The rate of contralateral cancer found in this study is “a good statistic to discuss with patients so they can make an informed decision about completion thyroidectomy,” said Gillespie. The argument for lobectomy still being an appropriate approach is that if contralateral cancers grow, patients can undergo surgery at a later date without minimizing the chance of cure.
However, the flip side to this argument is these microcancers may occur in individuals who have already developed a tumor on one side of their thyroid that needed removal, indicating they are at risk of malignancy, said Gillespie.
Moreover, physicians do see a fair amount of aggressive thyroid cancer, which can cause worry about a more than 30 percent incidence in the contralateral lobe, Walvekar said.
Lobectomy at Select Centers More Feasible
Total removal of the thyroid and follow-up radioactive iodine (RAI) therapy is still the gold standard in many places, said Gillespie. “Cure rates are outstanding, so you always have to be careful when suggesting a less aggressive approach. It can make some people nervous.” However, at select centers such as MSKCC, using lobectomy in patients with the right risk profile is feasible.
While not always the case, physicians at non-academic centers or community hospitals might feel more comfortable performing a completion thyroidectomy followed by RAI for some of the patients MSKCC would choose to observe, Walvekar said.
Additionally, for patients in rural communities who may have trouble keeping follow-up appointments due to travel distances, completion or total thyroidectomy may make more sense, said Gillespie.

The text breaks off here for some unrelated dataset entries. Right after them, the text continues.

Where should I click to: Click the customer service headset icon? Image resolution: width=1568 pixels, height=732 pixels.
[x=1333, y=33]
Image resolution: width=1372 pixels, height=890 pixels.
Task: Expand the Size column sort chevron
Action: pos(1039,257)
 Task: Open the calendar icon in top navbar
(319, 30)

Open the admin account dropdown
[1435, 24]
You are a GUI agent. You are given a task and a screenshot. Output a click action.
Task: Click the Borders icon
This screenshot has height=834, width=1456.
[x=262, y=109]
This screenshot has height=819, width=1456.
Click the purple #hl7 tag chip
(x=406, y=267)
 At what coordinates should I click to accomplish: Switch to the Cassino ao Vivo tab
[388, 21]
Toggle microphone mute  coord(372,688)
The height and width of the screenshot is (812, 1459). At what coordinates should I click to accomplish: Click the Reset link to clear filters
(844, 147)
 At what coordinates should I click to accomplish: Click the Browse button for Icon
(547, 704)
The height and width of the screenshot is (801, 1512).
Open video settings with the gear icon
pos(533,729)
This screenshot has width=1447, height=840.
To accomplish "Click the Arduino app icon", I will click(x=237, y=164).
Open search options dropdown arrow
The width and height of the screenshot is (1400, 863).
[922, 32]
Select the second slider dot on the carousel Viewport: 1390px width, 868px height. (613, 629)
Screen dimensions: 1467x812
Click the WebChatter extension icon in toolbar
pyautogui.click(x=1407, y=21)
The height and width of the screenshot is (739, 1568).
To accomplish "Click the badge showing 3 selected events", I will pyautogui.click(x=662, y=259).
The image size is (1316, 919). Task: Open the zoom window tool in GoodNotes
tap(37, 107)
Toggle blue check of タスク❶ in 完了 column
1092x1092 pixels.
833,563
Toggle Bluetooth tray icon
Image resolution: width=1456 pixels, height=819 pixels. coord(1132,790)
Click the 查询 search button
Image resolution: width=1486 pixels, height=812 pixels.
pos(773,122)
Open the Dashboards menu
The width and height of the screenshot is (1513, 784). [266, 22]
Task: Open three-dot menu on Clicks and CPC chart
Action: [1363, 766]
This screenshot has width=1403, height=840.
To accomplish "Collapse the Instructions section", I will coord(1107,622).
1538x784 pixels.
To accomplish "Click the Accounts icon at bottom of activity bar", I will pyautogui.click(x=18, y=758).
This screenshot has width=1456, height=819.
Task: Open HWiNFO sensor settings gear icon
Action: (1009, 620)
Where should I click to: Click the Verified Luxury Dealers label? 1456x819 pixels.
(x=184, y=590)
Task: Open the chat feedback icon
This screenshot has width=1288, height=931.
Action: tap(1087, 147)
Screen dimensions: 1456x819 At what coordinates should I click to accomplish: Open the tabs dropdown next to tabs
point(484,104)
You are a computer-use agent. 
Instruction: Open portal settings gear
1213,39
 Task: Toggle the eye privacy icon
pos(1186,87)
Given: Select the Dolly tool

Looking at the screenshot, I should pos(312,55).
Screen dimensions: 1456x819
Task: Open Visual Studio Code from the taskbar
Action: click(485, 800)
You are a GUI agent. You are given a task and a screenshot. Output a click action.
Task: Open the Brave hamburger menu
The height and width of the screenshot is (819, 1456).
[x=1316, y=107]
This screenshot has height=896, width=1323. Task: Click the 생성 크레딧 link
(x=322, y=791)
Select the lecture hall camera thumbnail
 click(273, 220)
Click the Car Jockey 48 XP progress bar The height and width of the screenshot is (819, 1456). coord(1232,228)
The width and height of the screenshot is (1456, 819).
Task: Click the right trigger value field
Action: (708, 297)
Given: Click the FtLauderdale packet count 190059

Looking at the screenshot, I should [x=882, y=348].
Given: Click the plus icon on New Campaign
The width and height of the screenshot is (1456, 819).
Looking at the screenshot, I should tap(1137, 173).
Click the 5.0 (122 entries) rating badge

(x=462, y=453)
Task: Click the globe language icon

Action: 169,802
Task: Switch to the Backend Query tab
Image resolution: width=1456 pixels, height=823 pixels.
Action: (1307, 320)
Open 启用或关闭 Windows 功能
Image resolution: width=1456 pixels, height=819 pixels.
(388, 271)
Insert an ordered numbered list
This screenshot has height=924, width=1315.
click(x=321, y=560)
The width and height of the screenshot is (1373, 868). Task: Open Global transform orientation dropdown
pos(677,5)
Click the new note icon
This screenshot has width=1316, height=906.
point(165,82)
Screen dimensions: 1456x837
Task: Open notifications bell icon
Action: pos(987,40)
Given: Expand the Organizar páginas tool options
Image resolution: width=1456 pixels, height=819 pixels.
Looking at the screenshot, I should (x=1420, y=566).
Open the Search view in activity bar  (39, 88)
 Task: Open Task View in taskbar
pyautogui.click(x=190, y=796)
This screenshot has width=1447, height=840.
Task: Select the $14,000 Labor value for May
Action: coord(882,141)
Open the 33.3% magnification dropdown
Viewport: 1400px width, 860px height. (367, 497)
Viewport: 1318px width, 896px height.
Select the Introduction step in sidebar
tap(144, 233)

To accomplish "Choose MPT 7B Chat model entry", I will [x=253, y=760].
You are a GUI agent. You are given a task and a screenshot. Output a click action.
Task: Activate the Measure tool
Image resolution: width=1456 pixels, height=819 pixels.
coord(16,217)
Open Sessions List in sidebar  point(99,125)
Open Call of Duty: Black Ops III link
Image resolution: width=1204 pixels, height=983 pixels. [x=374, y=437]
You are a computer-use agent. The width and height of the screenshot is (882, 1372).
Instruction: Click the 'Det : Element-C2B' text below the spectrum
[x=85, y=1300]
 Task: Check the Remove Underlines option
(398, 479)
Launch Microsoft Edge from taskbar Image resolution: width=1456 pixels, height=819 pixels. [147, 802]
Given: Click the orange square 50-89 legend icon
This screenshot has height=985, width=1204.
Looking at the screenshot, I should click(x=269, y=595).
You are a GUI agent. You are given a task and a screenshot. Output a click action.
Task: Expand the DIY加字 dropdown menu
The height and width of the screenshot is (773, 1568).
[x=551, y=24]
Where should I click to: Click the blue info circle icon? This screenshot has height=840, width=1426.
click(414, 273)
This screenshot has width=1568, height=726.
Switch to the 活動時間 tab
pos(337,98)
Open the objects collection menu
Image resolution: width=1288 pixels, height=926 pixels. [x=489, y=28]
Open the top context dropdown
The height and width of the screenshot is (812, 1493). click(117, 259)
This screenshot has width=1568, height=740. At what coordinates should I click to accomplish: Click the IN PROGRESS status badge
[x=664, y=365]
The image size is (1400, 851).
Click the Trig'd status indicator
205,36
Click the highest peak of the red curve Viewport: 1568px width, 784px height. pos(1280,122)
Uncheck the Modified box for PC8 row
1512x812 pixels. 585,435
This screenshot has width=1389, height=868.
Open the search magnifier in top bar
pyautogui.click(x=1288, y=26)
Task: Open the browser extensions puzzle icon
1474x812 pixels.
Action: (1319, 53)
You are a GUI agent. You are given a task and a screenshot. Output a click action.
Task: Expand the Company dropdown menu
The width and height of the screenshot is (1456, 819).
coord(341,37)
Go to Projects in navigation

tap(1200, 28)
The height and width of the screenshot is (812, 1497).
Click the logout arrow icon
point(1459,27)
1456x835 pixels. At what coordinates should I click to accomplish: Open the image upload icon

Shaha noted that he and his colleagues do believe that other centers may be overusing completion thyroidectomy—“although we don't have much data to support this. I think overuse may be a knee jerk reflex—i.e., cancer is on one side, then you have to take out the other lobe.” Another reason may be that the endocrinologist wants to give the patient RAI, which necessitates completion thyroidectomy.